7291 es un número tan cierto como arbitrario, porque muertos desatendidos, muertos solos, muertos sorprendidos de su muerte, como casi todos los muertos, los podríamos dividir en millares, decenas de millares o en centenas; en orígenes, circunstancias, edades y dolores tan equivalentes como caprichosos, y cada división se la podríamos intentar encasquetar a un político, a una clínica, a un geriatra o hasta a un camillero que pasaba por allí. Otra cosa es la negligencia: camas en hospitales privados que se quedaban vacías o, por ejemplo, esa extraña conclusión de Fernando Simón en su día, o de sus jefes, de que cerrar centros educativos o usar mascarilla no servía para mucho. O esa maravillosa audacia de que el comité de expertos nunca existiera. De todas formas, ya digo, resultaría muy difícil endosarle a cada uno sus muertos, habría incluso disputa, interferencia o intersección. Por eso sacar un número así como del bombo y ponérselo a Ayuso, o a quien sea, me parece sólo propaganda. Aunque yo diría que los muertos ya están muy acostumbrados a la propaganda, casi más que a la muerte.

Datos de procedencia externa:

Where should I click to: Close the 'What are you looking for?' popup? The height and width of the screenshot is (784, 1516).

7291 cuenta verdades (casi todas lo son) pero con bizquera interesada y una proyección fullera en las intenciones y en las conclusiones

7291 cuenta verdades (casi todas lo son) pero con bizquera interesada y una proyección fullera en las intenciones y en las conclusiones (parece que lo inevitable para Sánchez fue sin embargo una decisión, y no ya política sino de pura maldad, para Ayuso). Pero esto es una opción del artista, o del mercado, que es un buen mercado el telefilm de inocentes y crueldades, de muertos, buenos y malos todos como del CSI. Yo creo que el protagonista del documental no era ni los ancianos asfixiados en la oscuridad, como por malvadas enfermeras, ni los hijos de las víctimas, que no pueden hacer otra cosa siendo hijos de las víctimas, ni siquiera Ayuso, a la que se dirigía todo, que ese 7291 era su número de la bestia. No, yo diría que el protagonista era una gran caja de clínex que les ponían a los comparecientes de aquella Comisión Ciudadana por la Verdad, comisión de sonoridades jacobinas, composición inimaginable y sorprendentes conclusiones, que llenaba la mayoría del metraje.

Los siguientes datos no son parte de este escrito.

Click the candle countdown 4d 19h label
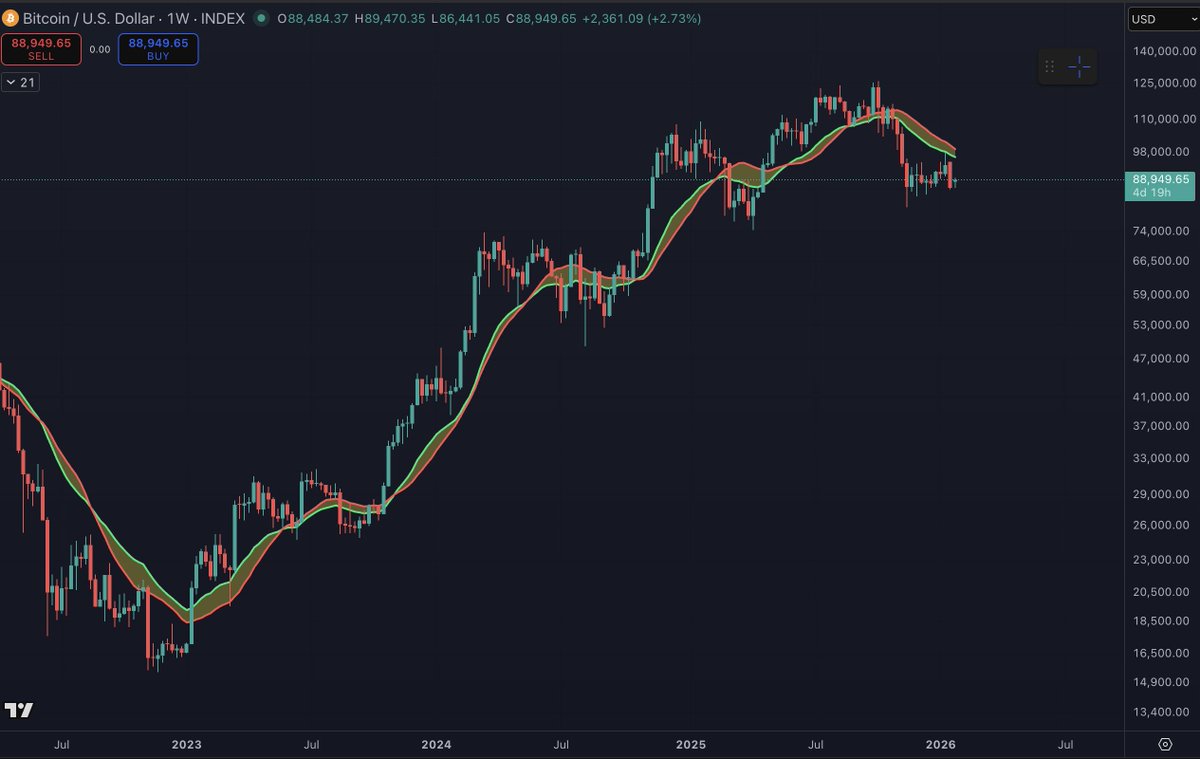 pos(1159,191)
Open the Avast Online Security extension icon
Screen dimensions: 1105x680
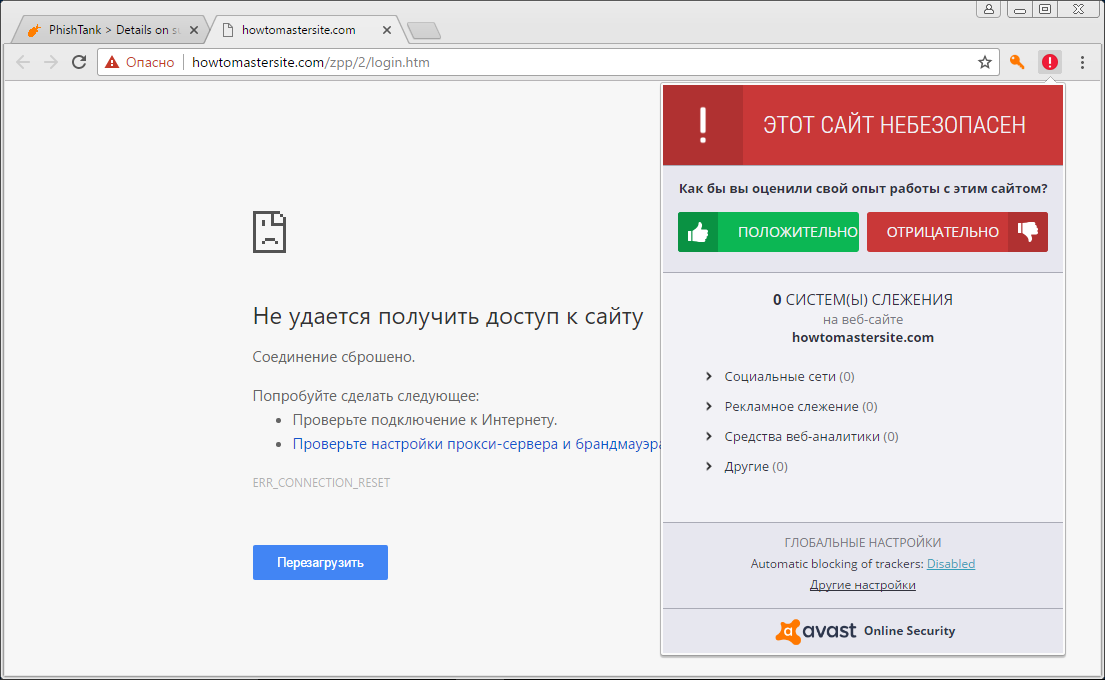(1049, 62)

7291 es un telefilm para su público, es un documental alrededor del monolito del clínex y del monolito de Ayuso, con verdades indiscutibles, conclusiones partidistas y foco muy dirigido. Es un documental cualquiera que, teniendo legítima intención ideológica o política, se convierte en sonrojante arma partidista al emitirlo en RTVE, que es lo que uno quería recalcar. Lo público aquí no existe, pero esto parece una ingenuidad recordarlo, como que la verdad nunca es sólo la verdad sino la intención a la que sirve. Después de tantos sótanos de la muerte, tantas agonías descritas perfecta y cruelmente ante el altar de la caja de clínex, y hasta tantos planos aéreos de Madrid como desde el cielo de los inocentes, uno pudo sonreír ante la última y definitiva referencia sanchista. No fue tanto la andanada final sobre la imagen de Ayuso, especie de bruja con guante de goma e inyección asesina, sino el señalamiento a los jueces, culpables también por no querer juzgar un contrafáctico como sí lo hacían las comisiones ciudadanas y los artistas comprometidos.

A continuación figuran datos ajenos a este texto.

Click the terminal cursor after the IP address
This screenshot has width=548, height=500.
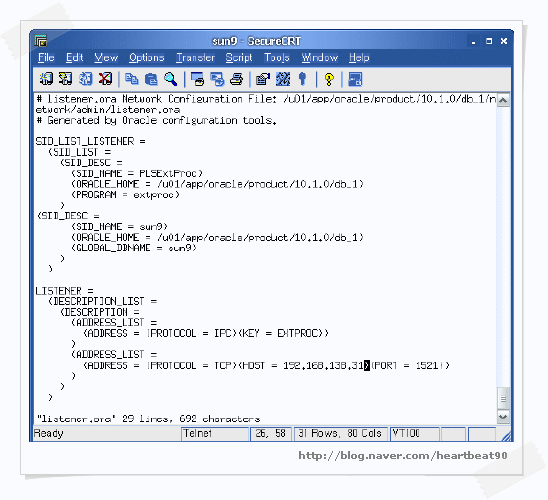(x=367, y=365)
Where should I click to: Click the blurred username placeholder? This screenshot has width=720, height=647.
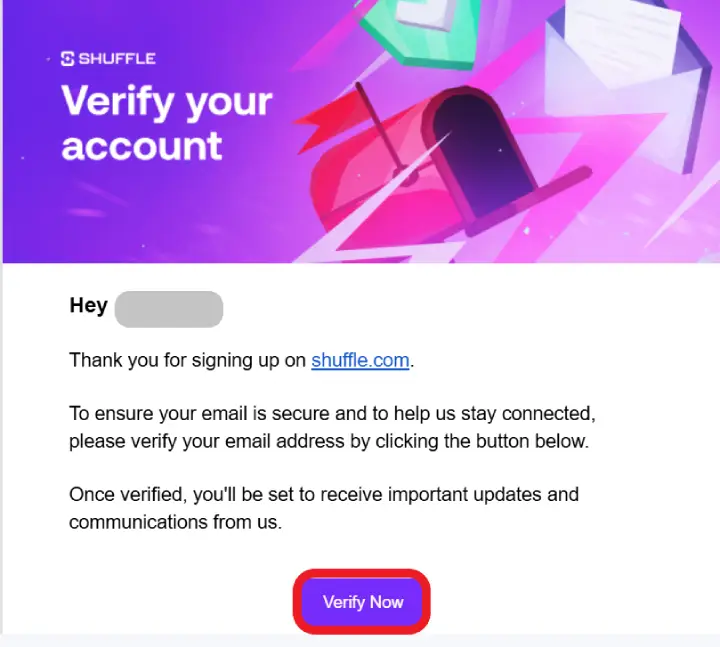(x=169, y=309)
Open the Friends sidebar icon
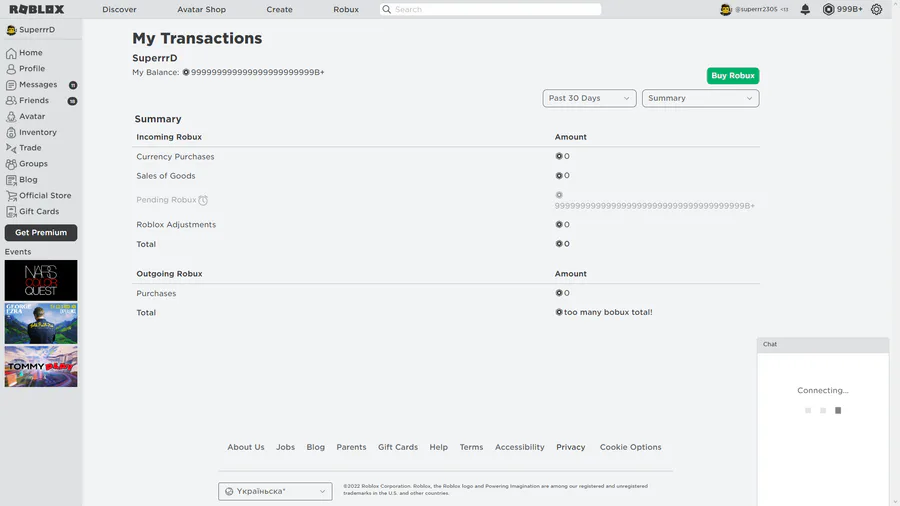Image resolution: width=900 pixels, height=506 pixels. pos(11,101)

El documental termina con el número 7291 hecho como de nubes o de almas imponiéndose sobre las Cuatro Torres de Madrid, o sea sobre el capitalismo asesino, que no tiene pudor en mostrar su forma de cuchillo sangriento o de jeringa venenosa. La verdad es que el telefilm se podría haber hecho casi con cualquiera, también con Sánchez o con Simón, y ni siquiera en la primera ola donde las residencias eran morgues y las mascarillas no hacían falta, sino en aquella Nueva Normalidad que decretaron mientras la gente seguía muriendo innumeradamente, quiero decir sin un número que los abrigara, les buscara justicia y les proporcionara pañuelos de papel, como sí ocurre con este número de la bestia. Un gran documental para todos, en el que compartieran muertos, torpeza, incompetencia, humanidad y oportunismo político, que suelen estar bastante bien repartidos. Ésa sería una gran decisión periodística y ética. Lo demás es decisión política y por eso esto salía en RTVE, la Tele Pedro que hace innecesaria y ruinosa la de Prisa. Ésta le sale mucho más barata y hasta le deja ya lista la audiencia de telefilm, de vuelta ciclista o de culebrón.